A group of excavators, in the latest attempt to track a legendary (if not imaginary) Nazi German train filled with gold, gems, and priceless art lost in a secret tunnel at the end of World War II, last week dug deep below a town in southwestern Poland. On Wednesday, the group announced the dig was to no avail, finding “no trail, no tunnel,” Andrzej Gaik, a spokesman for the group of explorers, told the Associated Press. Their week-long efforts cost around $37,000, and involved 64 engineers, geologists, and archaeologists.
Nearly a year has passed since two “treasure seekers,” as The New York Times dubbed them, claimed they located the train lost as the Soviet Union marched toward Germany in 1945. In a May profile of the amateur explorers, The New Yorker writes of the legend:
During the latter half of the Second World War, after Germany’s defeat at Stalingrad, the Nazis still considered Lower Silesia to be safe ground. Factories were moved there, as were precious works of art.
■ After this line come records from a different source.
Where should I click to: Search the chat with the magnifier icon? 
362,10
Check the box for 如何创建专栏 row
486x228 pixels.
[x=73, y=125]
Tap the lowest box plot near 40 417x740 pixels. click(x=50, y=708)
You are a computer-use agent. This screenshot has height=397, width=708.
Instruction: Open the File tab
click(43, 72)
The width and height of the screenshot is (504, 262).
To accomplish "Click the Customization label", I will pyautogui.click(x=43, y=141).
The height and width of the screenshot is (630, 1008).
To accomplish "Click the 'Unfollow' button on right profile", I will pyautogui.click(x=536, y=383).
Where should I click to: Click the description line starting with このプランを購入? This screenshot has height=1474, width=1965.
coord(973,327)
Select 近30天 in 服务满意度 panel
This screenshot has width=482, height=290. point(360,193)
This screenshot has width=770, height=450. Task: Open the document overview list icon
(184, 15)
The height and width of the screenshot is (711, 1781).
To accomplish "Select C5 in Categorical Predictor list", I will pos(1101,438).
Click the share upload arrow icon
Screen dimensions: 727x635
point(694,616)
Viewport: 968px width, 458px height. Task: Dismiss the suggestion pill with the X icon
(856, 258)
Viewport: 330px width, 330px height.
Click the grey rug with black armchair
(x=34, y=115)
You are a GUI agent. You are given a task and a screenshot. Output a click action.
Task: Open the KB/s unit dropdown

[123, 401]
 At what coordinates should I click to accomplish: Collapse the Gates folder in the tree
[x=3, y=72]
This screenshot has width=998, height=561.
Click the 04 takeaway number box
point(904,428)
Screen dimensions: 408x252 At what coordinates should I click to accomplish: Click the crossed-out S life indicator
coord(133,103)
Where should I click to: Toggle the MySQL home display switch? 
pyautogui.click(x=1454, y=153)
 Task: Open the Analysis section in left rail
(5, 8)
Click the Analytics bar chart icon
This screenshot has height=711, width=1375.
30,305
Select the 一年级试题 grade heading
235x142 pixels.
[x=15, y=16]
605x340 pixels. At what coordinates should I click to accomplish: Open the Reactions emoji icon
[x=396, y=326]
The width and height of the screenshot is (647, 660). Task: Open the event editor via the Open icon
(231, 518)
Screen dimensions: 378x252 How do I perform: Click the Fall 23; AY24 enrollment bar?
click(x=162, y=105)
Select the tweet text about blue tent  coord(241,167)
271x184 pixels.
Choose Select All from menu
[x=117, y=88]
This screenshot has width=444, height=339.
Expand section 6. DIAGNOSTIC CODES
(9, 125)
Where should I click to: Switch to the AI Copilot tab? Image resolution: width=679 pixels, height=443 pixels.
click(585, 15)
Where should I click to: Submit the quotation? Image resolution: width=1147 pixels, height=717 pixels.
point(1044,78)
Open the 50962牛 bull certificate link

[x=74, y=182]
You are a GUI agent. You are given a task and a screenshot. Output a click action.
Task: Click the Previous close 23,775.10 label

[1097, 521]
But, as the end approached and German troops departed, the military allegedly buried gold, jewels, art works, and even futuristic weapons. The most famous story involves a German military officer named Herbert Klose, who worked as a high-level police official in the city of Wrocław. After the war, Klose was caught and interrogated by the Polish secret police...
During his interrogation, Klose said that, in mid-November of 1944, the city’s chief of police asked him to help residents secure their valuables; with the Red Army on the move, even the banks might not be safe. Under Klose’s watch, the local police collected gold, jewelry, and other precious items for safekeeping. “The gold was stored at the police headquarters,” Klose said. “The chests were made of iron and hermetically closed with rubber seals. Also the chests were unmarked so nobody would know what’s inside.” (He did note that they were numbered.) Klose made plans to hide the chests outside the city, but when it came time to move them he couldn’t take part, because he’d injured himself falling from a horse. The other officers went without him and, according to Klose, buried the chests in several places and then concealed the entrances.
Even with this latest blow, the explorers still have not given up and will continue their search in September. As Gaik, the spokesman for the explorers, told the AP, “hope dies last.”